We have a contract to map the 15 glaciers here 3 times per year, at end of winter, mid-summer, and end of summer, to complement the mass balance work the field team is doing at one of them, Chamberlin Glacier.  By mapping with this frequency, we hope to directly measure the volume of water that runs into the lake from glaciers here.  This volume can then be tied to both measurements sediment loads from Chamberlin Glacier, but also to historic or modeled glacier volumes and climate-driven melt for the lake sediment model.  I do not believe that any valley glaciers in North America (maybe anywhere), other than perhaps McCall Glacier 20 miles to the east, has a density of volume change measurements like this, but the future of glaciology is heading in this direction.

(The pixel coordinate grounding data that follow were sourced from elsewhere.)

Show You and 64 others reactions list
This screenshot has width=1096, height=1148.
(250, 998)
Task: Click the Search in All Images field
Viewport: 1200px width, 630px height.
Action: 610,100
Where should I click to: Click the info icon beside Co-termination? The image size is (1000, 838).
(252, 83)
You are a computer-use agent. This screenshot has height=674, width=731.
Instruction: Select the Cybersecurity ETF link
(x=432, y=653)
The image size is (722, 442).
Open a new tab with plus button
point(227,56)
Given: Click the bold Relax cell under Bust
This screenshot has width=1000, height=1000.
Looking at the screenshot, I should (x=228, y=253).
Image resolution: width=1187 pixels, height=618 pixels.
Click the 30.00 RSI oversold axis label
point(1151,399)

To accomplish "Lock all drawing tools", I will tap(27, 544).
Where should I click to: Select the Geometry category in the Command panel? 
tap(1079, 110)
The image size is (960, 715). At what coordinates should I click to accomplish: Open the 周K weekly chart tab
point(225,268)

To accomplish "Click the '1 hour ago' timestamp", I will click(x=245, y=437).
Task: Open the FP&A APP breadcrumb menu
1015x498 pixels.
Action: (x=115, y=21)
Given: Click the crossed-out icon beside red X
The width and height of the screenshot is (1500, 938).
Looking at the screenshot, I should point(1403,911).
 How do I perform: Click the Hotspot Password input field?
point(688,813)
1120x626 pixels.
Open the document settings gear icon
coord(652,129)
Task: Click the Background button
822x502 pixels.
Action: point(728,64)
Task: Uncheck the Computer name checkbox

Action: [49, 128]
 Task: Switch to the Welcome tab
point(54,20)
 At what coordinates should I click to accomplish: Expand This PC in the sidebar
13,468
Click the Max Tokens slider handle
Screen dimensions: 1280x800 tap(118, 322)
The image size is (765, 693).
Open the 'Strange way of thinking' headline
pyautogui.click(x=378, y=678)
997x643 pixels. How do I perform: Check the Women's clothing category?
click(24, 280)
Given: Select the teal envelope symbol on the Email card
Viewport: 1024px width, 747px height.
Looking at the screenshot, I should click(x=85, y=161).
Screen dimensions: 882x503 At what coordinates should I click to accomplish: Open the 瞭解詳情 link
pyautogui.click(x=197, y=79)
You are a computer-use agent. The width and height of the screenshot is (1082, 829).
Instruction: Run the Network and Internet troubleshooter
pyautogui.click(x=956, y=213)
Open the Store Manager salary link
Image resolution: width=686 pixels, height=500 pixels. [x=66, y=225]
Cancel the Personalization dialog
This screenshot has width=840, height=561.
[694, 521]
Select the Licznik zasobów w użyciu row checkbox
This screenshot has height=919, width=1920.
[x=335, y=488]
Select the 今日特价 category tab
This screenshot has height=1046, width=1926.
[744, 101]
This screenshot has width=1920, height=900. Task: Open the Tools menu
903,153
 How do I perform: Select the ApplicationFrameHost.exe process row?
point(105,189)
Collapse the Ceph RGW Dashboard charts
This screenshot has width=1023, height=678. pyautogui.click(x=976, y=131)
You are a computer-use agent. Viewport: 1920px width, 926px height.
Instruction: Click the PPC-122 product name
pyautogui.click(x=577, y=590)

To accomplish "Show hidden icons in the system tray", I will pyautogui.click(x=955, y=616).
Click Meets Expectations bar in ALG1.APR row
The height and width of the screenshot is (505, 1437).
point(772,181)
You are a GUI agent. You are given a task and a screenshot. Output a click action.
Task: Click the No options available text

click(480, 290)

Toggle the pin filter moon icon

This is our second year for this contract out of three, and in all acquisition thus far we have covered more area than required.  Specifically, the glaciers are only located on the east side of the valley, but we are capturing the entire watershed so that we can also directly measure snow thickness.  I believe this may be the first time this has ever been done, and certainly in Arctic Alaska.  Even the dense stake networks of the much smaller watersheds along the haul road only capture a few percent of those watersheds directly — here we are directly measuring about 60 square miles of snow depth, such that no extrapolation from point measurements is required.  I used some of the data acquired here last year in our paper determining the highest peak in the Brooks Range, which you can find here: https://fairbanksfodar.com/fodar-updates-usgs-maps and see especially the visualizations of Mt Chamberlin, which is in this study area.  So it is an exciting project in many ways.

The flight yesterday was under beautiful conditions.  The field team was already on the ground and was able to relay local weather, which corresponded with what limited weather information exists for this area online.  The nearest weather stations are at Arctic Village (100 miles to the south, on the other side of the mountains) and Barter Island (60 miles to the north, on the coast) and the weather at these stations has little to do with the north side of the Brooks Range.  Satellite information gives a sense, but only just that.  I only make it in to the site about 1 in 3 times due to weather, but yesterday the weather held and the acquired data all looks good.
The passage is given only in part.